PROBLEM REQUIREMENTS: Reproduce every line of the listing below word for word, leaving the pictures out.

DATA SUPPLIED:
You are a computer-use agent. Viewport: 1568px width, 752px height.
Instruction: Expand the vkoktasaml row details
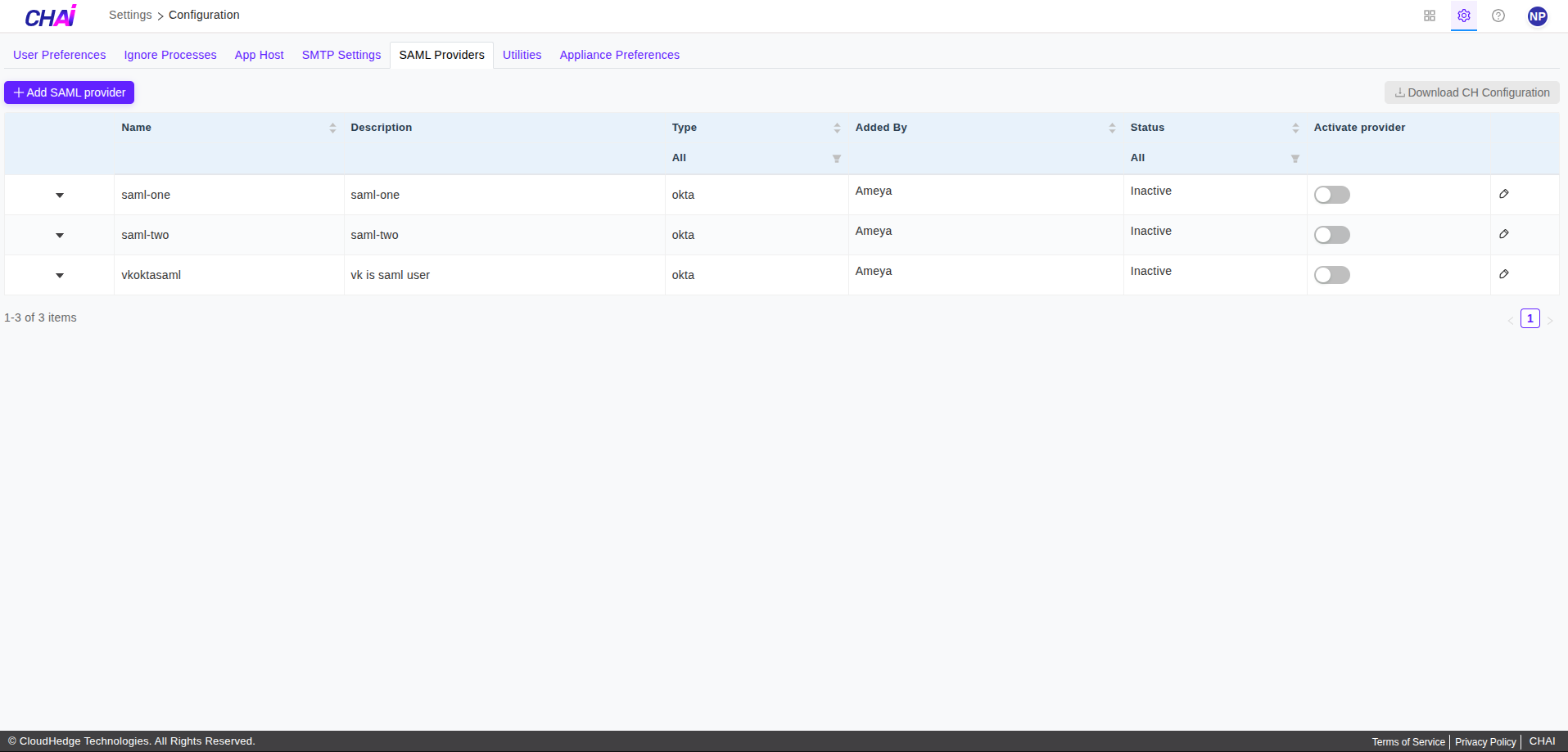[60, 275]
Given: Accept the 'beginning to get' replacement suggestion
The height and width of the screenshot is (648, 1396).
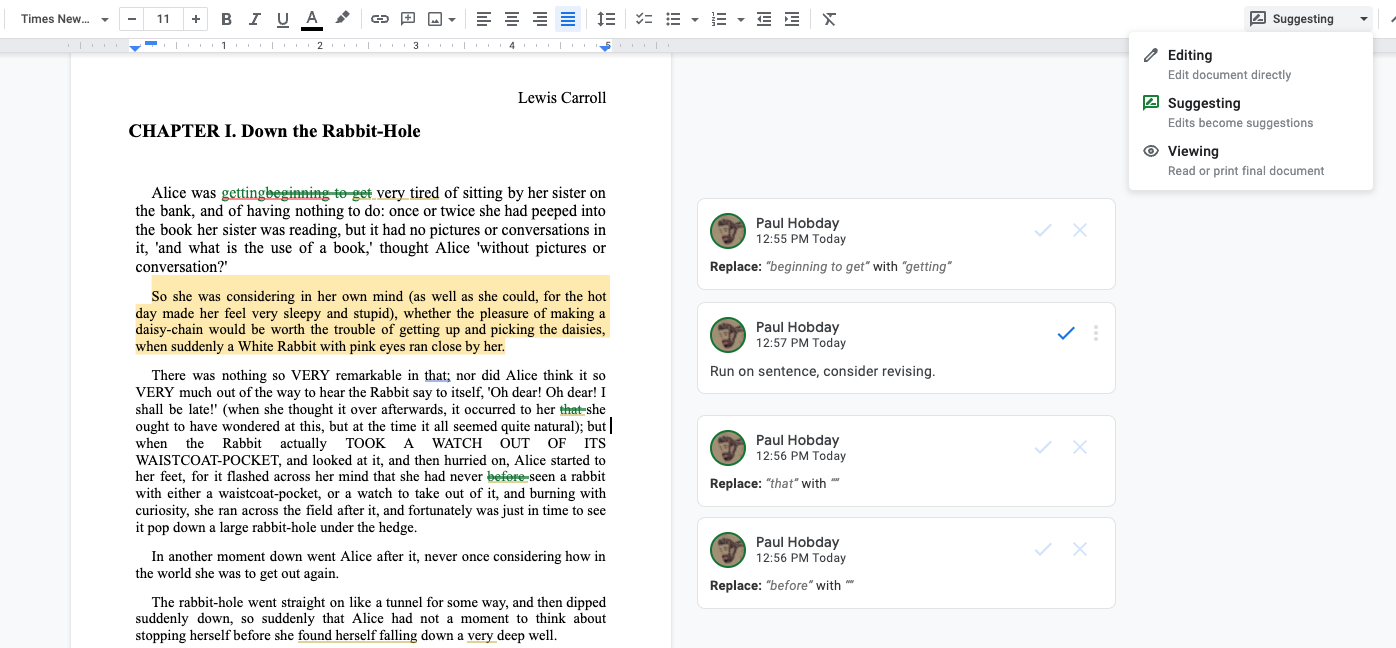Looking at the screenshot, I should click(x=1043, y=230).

FINAL RESULT:
You are a computer-use agent. Viewport: 1568px width, 752px height.
Instruction: Expand the vkoktasaml row details
[60, 275]
Given: Accept the 'beginning to get' replacement suggestion
The height and width of the screenshot is (648, 1396).
Looking at the screenshot, I should click(x=1043, y=230).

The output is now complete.